Цесаревич Константин (В стенах Варшавы)
Шрифт:
— Что ты будешь им писать?
— То, что велит мой долг.
— И разум?.. И достоинство? И желание добра миллионам людей, которых ты, мне кажется, умел бы сделать счастливыми?..
— Те-бе ка-жет-ся? — каким-то особенным тоном раздельно переспросил он.
— Нет, нет, — испуганно отозвалась Лович, — прости, я так, оговорилась. Не думай, что честолюбие толкает меня давать тебе плохие советы… Конечно, исполняй долг, только молю: подумай и подумай прежде хорошенько, а потом — решай! Пиши, соглашайся, отказывайся… Делай, что Бог тебе велит, мой муж. И люби меня. Больше ничего я не хочу…
— Вот
— Вижу, вижу. Перестань, не думай, мой милый…

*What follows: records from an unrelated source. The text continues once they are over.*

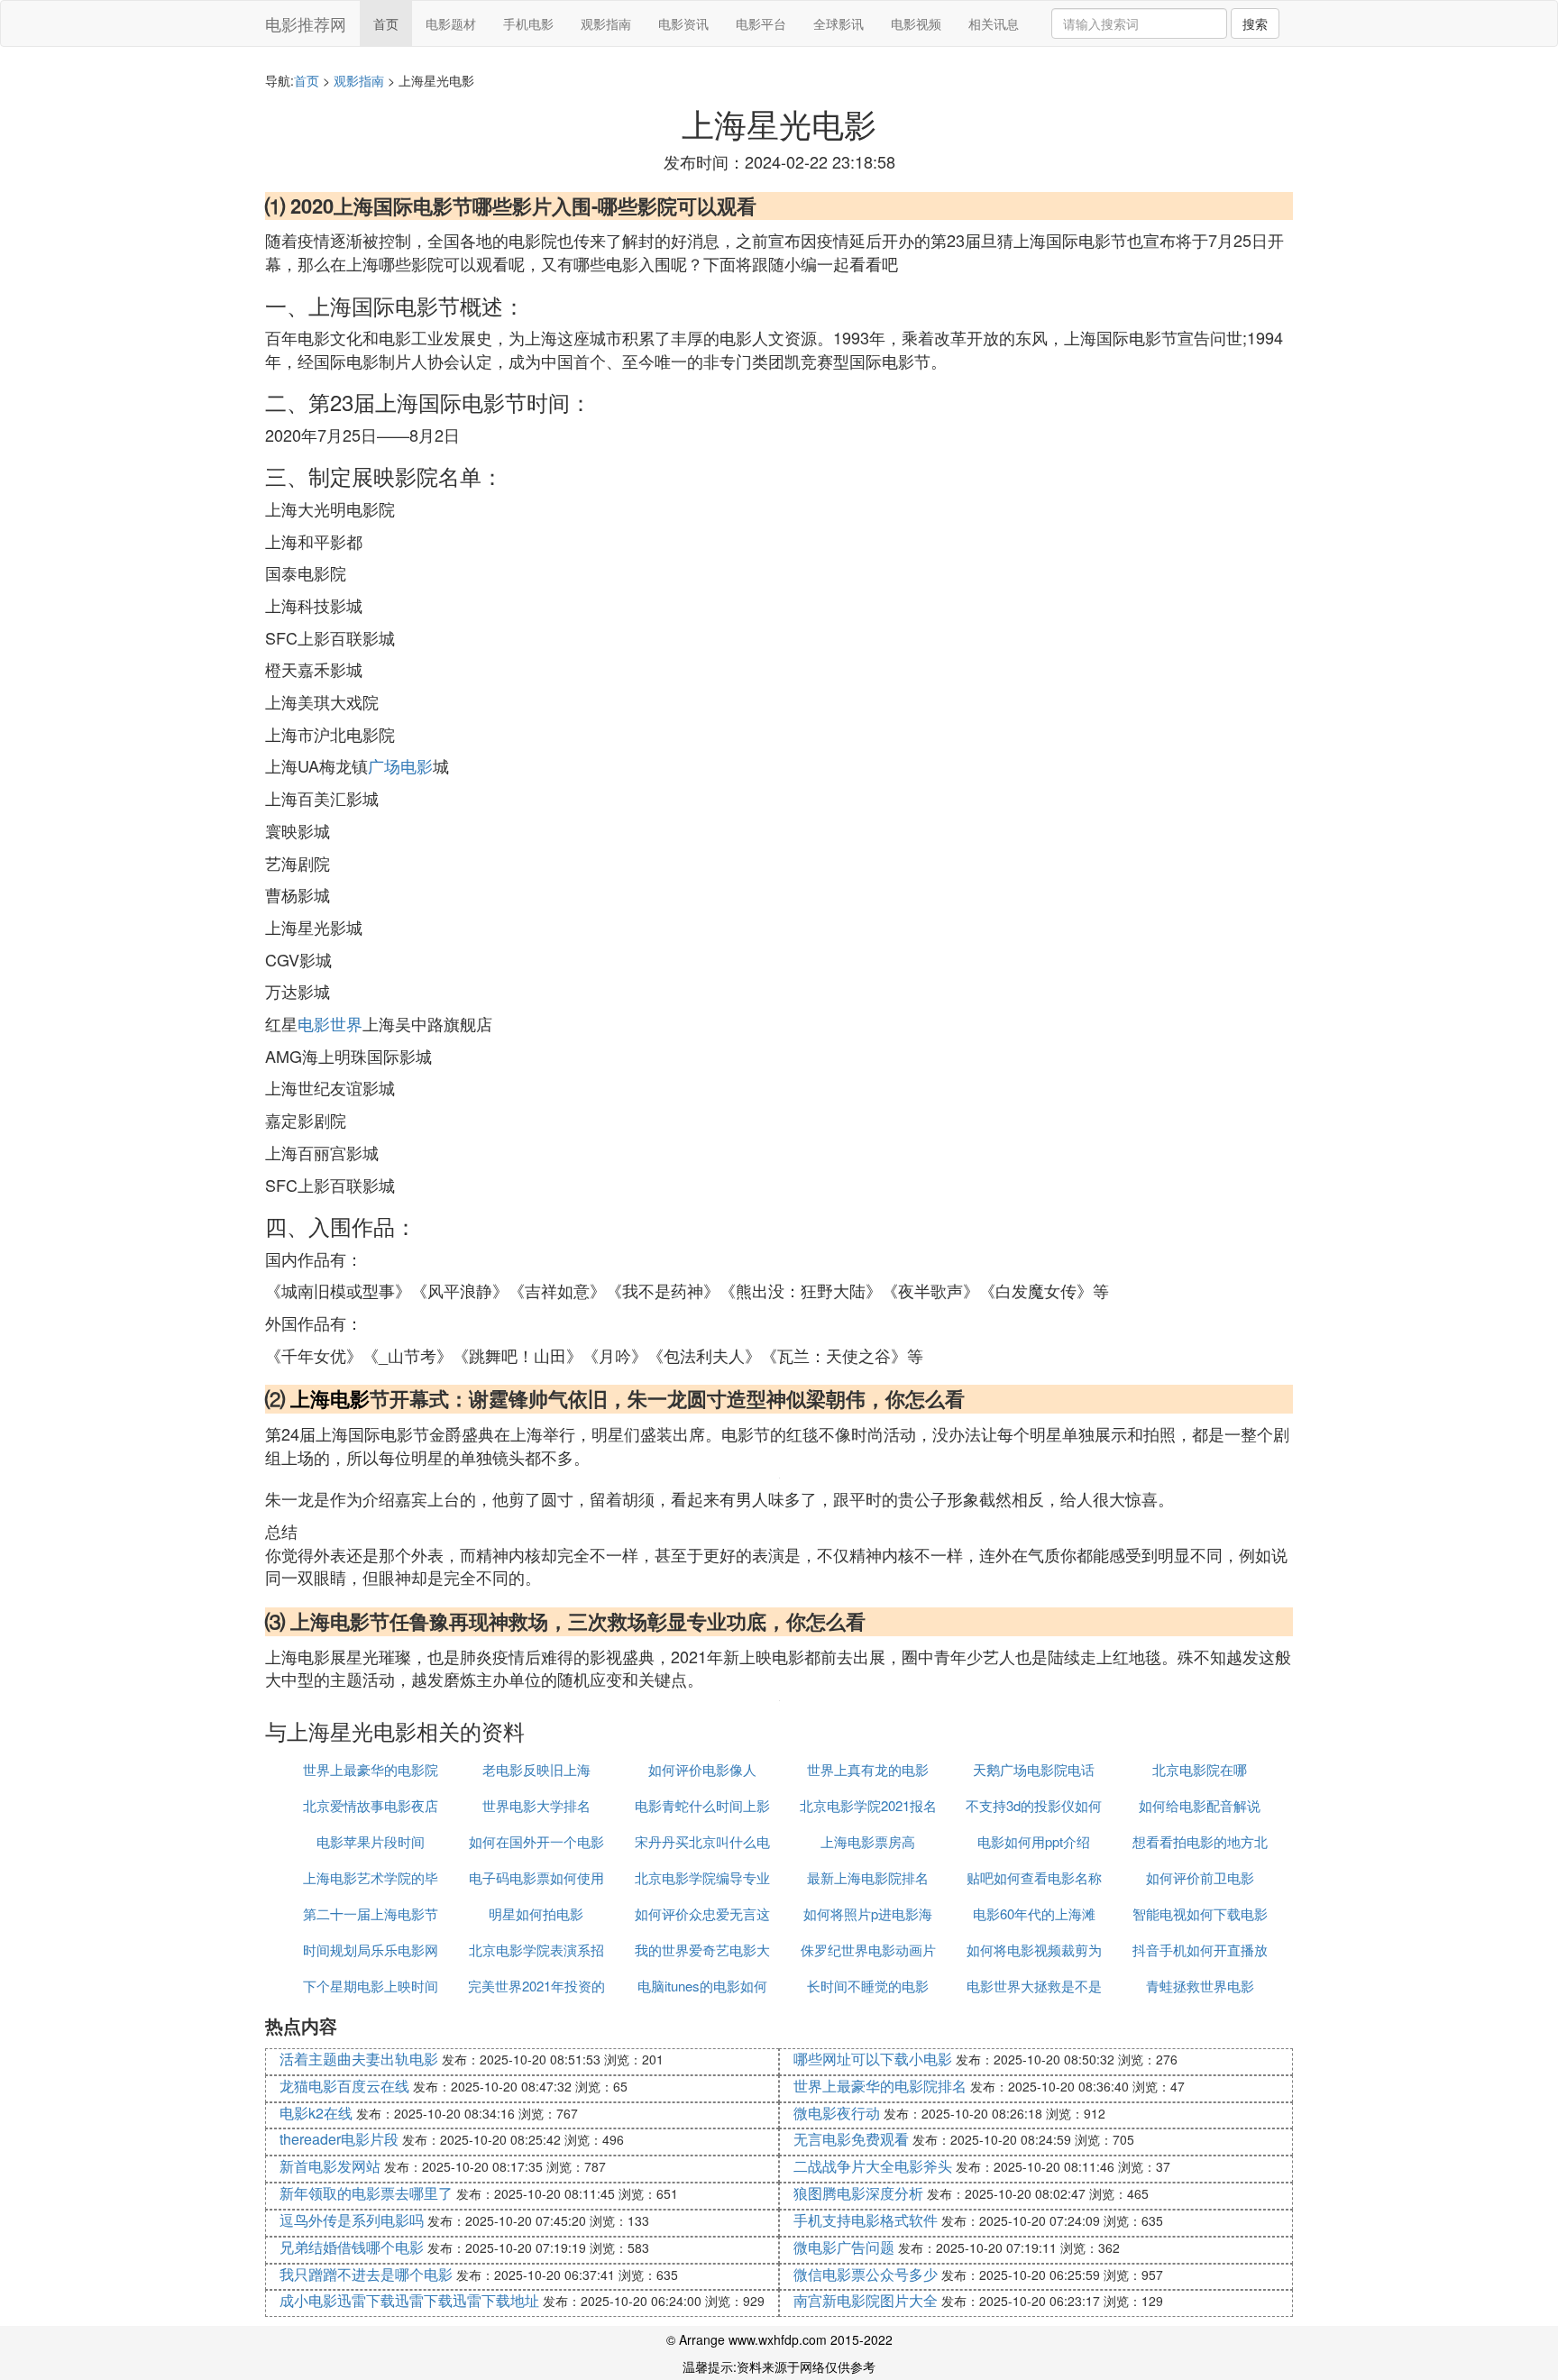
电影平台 (761, 23)
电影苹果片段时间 (370, 1841)
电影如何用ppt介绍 (1033, 1841)
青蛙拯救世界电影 (1200, 1985)
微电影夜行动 (836, 2112)
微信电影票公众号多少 (865, 2274)
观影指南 (606, 23)
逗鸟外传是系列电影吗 (352, 2220)
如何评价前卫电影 (1200, 1877)
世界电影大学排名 (536, 1805)
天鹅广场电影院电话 (1034, 1769)
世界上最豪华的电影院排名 (880, 2085)
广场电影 (400, 765)
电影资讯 (683, 23)
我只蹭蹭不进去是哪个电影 (366, 2274)
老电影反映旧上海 (536, 1769)
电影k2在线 (316, 2112)
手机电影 (528, 23)
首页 (386, 23)
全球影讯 (838, 23)
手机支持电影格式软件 (865, 2220)
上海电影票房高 (867, 1841)
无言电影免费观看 (851, 2138)
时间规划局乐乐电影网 (370, 1949)
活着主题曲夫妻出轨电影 (359, 2058)
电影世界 (330, 1023)
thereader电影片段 (339, 2138)
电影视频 (916, 23)
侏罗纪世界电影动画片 (868, 1949)
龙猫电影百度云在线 (344, 2085)
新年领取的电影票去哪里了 (366, 2193)
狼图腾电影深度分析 (858, 2193)
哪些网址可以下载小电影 (872, 2058)
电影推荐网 (305, 23)
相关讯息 (993, 23)
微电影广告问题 (843, 2247)
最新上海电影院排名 (868, 1877)
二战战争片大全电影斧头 (872, 2166)
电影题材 (451, 23)
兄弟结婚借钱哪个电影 (352, 2247)
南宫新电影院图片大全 (865, 2300)
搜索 (1255, 23)
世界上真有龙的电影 (868, 1769)
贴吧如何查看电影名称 (1034, 1877)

— Не могу не думать. Так все вышло… Я предвижу многое. Больших бед жду от этой таинственности, которою окутал покойный государь дело наследия… Если бы еще он умер там, в столице… Но он убегал из нее. Как и я, он не выносил там оставаться. Прошлое, злые воспоминания… даже укоры совести не дают спокойно дышать, спать, жить нам обоим в стенах города, где темнеют стены печального дворца… Где каждое место полно тяжелыми воспоминаниями… Где так мало было радостей даже в детстве… и так много ужаса в пору, когда едва созревала душа и просила светлых, приятных дней, отрадных снов… Ах, Жанета, как это тяжело!..
Он умолк. Молчала и Лович.
Она видела, что сейчас все ее слова, все тонкие софизмы и незаметные внушения бессильны над внутренним могучим переживанием в душе мужа. И она решила переждать, выбрать более удобную минуту, чтобы снова повести атаку.
"Что отложено, то не потеряно!" — подумала Лович. И молча стала проглядывать донесения Дибича, отирая редкие, холодные слезинки с длинных густых ресниц.
Сейчас она была очень хороша, совсем святая Цецилия с белым свитком в руке из Францисканского монастыря, писанная, как говорили, самим Рафаэлем…
Константин подошел, осторожно прижал к себе головку жены, стал поцелуями осушать ее слезы… Чаще, дольше касались губы опечаленных глаз. Вот и ее уста ответили лаской на ласку… И взаимную печаль они слили со взаимным трепетом любви, который от примеси грусти был еще острее и приятнее…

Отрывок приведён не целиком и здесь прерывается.